Religion is a real virus in this planet, because in my philosophical studies, shaming, judgment, fear, and guilt are energies. Heavy energies, that when absorb weights your soul down leading your to depression. The big question is, why the Roman Catholic Church wants a depress world? Why are they afraid of people connecting to this light that is coming to earth? Does not make sense, as a religious authority I believe he would be happy when someone is connected, but what we see is the opposite. Same thing we the so called “health authorities” around the world. Might be safe to say that those authorities are the real virus in this world…
Well, I said in my last post that my life js odd. My life is so odd because sometimes I think I am the only person in the planet that believes anger is a good thing. Well, maybe Johnny Rotten is right, anger an energy. I believe it is an energy and a good one. Don’t know about him, I recently got his book so we shall see. But I do believe is an energy and I believe is great if channelled properly.
I mean, I was here in my bean bag thinking: “man, writting a book and launching an album was so healing “. That’s when I realized I used all my anger into something beautiful. Because my book above all is a true love story. It’s raw, but it is. And my album, what can I say? Is what I truly wish is to you go follow your dreams. Just remember, it will be rock and roll.
Anyways, looking at my book and remembering the talk I had in my last podcast with Renata and Mateo. I realized, a lot was left out. I mean details of the battles of the ironmans. Those were golden years. Honestly, the internal battle of wanting to understand why I hated myself were intense. Good thing I like onions because it feel like onions, trauma have layers and layers and crying and crying until you get to the root.
I guess, I internalized my anger to not cry and I got numb, so numb that I couldn’t even feel myself. Well, like my first sponsor (my brother) said in the preface of my book, I choose brutally. I chose pain. That was my way out. I looked in the mirror and said ok, “don’t wanna say it, fine. We will fight like lions in a cage”. It felt like fight club 😁. Well, that’s how I found the root of the cause. It was too long to put in a song so I put in a book, however the first book because I think the details of the battles will be cool to be written.

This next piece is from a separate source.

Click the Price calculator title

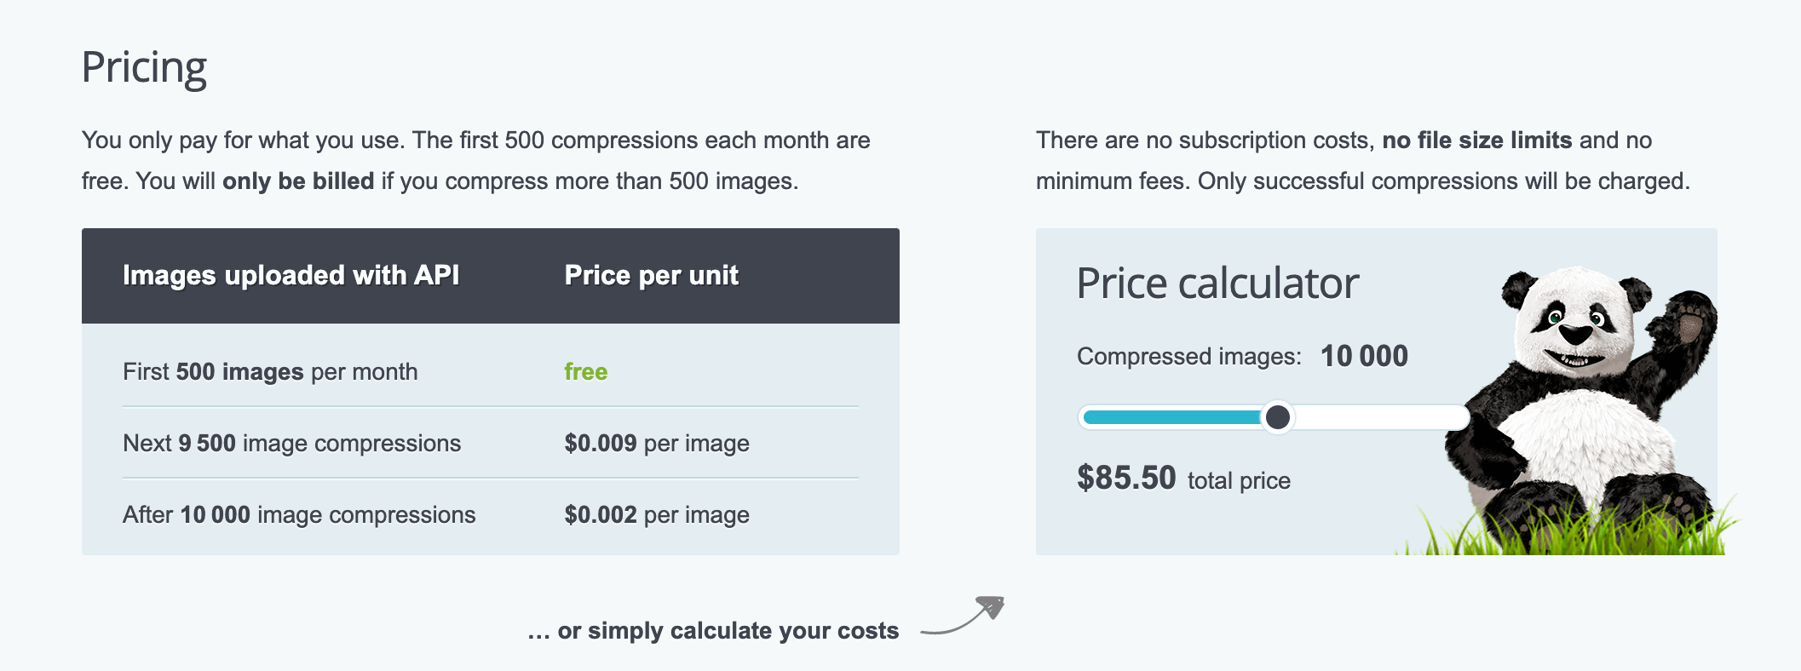pos(1217,284)
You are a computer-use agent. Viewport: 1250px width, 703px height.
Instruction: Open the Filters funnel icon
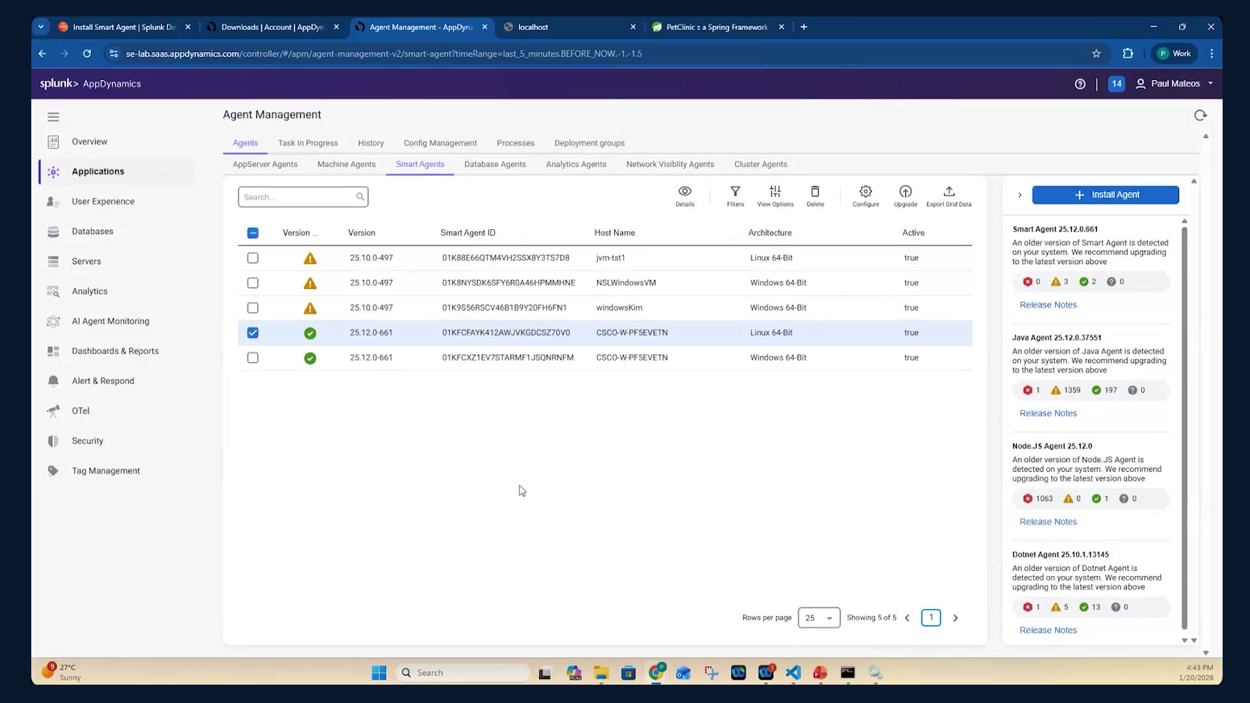click(x=735, y=191)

Anyways, the best thing is that now I know how to feel up the cup in the soul level. You know that quote, right? You can’t pour from an empty cup. Now is like I am living lighter. Floating, instead of caring the world in my back. Sure is how it feels. I can see the difference in my entire life, I mean every body can. Well, spiritual trauma is that. It affects everything because the shit is deep. And the healing came from anger and picking a fight with the mirror. After all I didn’t look good naked.
Odd right? Maybe, I don’t know. Maybe there are way more people like me out there. Who knows. But I think is quite ironic the fact I am a reiki master and fan of anger. Anger is an energy and is a great one to initiate change. Helped me achieve dreams and overcome fears, and to find myself again. Feel whole and reconnect with my true self. There is no better feeling than feeling connected, and that feeling affects your surroundings.
Remember you can’t pour from an empty cup, and yes, today I do look good naked. Sure I look like Chewbacca but a feel like a twinkle twinkle little star. (I hope you are laughing as much as I am). I must say, save my soul with rock and roll and come back with a Philosophy based on anger it’s guite genius or insane. Who knows? Just, don’t mind the bollocks, but isn’t ironic?